4. Zur Fortführung der Regelungen des § 51a des Bewertungsgesetzes
Der Bundesrat verweist auf seinen Beschluss zur weiteren Geltung der Regelungen des § 51a des Bewertungsgesetzes (vgl. BR-Drucksache 354/19(B) , Ziffer 14) und begrüßt, dass mit der Einfügung eines neuen § 13b des Einkommensteuergesetzes (Artikel 5 Nummer 3 des Gesetzes zur weiteren steuerlichen Förderung der Elektromobilität und zur Änderung weiterer steuerlicher Vorschriften) die Grundsätze des bisherigen § 51a des Bewertungsgesetzes einkommensteuerlich fortgeführt werden.
Der Bundesrat bittet vor diesem Hintergrund die Bundesregierung um Prüfung, ob für eine vollständige Fortführung der Regelungen des § 51a des Bewertungsgesetzes weitere gesetzliche Änderungen erforderlich sind.
5. Zur Sicherung der maritimen Wirtschaft
Der Bundesrat bittet die Bundesregierung, zukünftig eine Regelung bezüglich der steuerlichen Folgen eines Rückwechsels von der Gewinnermittlung nach Tonnage zur Gewinnermittlung durch Betriebsvermögensvergleich ( § 5a Einkommensteuergesetz und § 7 Gewerbesteuergesetz) zu prüfen, die ohne eine finanzielle Belastung der maritimen Wirtschaft in Deutschland (hier: Reedereiwirtschaft) auskommt und das Ziel der Sicherung des Schifffahrtstandortes Deutschland einbezieht.
Begründung:
Das vorliegende Gesetz sieht eine Änderung des § 5a Einkommensteuergesetz und § 7 Satz 3 Gewerbesteuergesetz vor. Es beinhaltet unter anderem eine zehn Jahre rückwirkende Nichtanwendungsgesetzgebung eines Urteils des Bundesfinanzhofs (BFH) vom 25. Oktober 2018 (IV R 35/16). Mit diesem Urteil hat der BFH seine Rechtsprechung zu den steuerlichen Folgen eines Rückwechsels von der Gewinnermittlung nach der Tonnage (Tonnagebesteuerung) zur Gewinnermittlung durch Betriebsvermögensvergleich zugunsten der betroffenen Steuerpflichtigen (Reeder) geändert. In dem Urteil hat der BFH - entgegen der bis dahin auch von den Finanzbehörden praktizierten Auffassung - dargelegt, dass die gewerbesteuerliche Kürzung gemäß § 9 Absatz 3 Gewerbesteuergesetz auf Gewinne aus dem Betrieb von Handelsschiffen im internationalen Seeschiffsverkehr auch auf Gewinne aus der Auflösung von Unterschiedsbeträgen anwendbar ist. Diese Auslegung führt zu einem Rückzahlungsanspruch der Gewerbesteuer an die betroffenen Unternehmen der Reedereiwirtschaft.

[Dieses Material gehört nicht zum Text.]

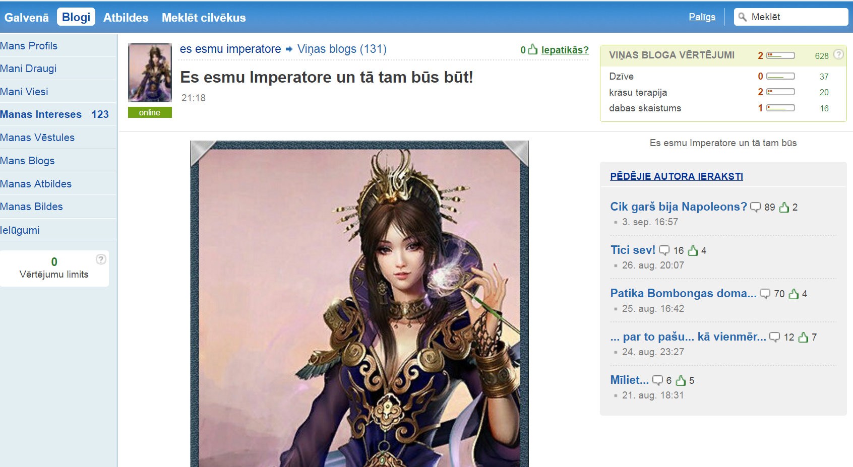Image resolution: width=853 pixels, height=467 pixels.
Task: Click the author avatar thumbnail
Action: [x=150, y=73]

Das vorliegende Gesetz manifestiert nunmehr die in der Vergangenheit - vor dem oben genannten Urteil - vertretene Auffassung. Es handelt sich faktisch um die Aufhebung einer höchstrichterlichen Entscheidung durch Gesetz. Neben Fragen zur Rechtmäßigkeit einer rückwirkenden Regelung und zur Rechtssicherheit bedeutet die Regelung einen Nachteil für die durch die seit zehn Jahren andauernde Seeschifffahrtskrise bereits stark belastete deutsche Schifffahrtsbranche. Die Umsetzung dieser Regelung bedeutet ein negatives Signal für den Schifffahrtsstandort Deutschland und die hiesige maritime Wirtschaft.